• Supplied data
-----
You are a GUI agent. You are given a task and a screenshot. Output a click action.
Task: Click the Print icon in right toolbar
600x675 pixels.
-----
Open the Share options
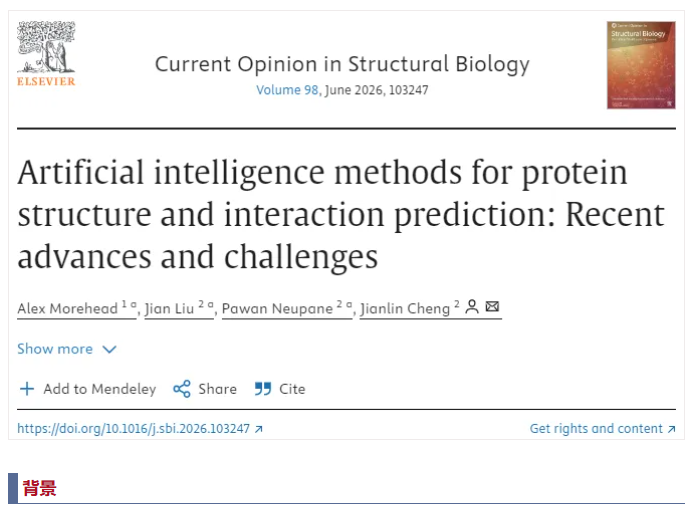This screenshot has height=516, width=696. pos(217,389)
-----
• Exercise objective
Convert the entries from the line containing "You are a GUI" through the line containing "600x675 pixels." into a JSON list of strings, with one string per line and blank lines left out.

• Task result
[
  "You are a GUI agent. You are given a task and a screenshot. Output a click action.",
  "Task: Click the Print icon in right toolbar",
  "600x675 pixels."
]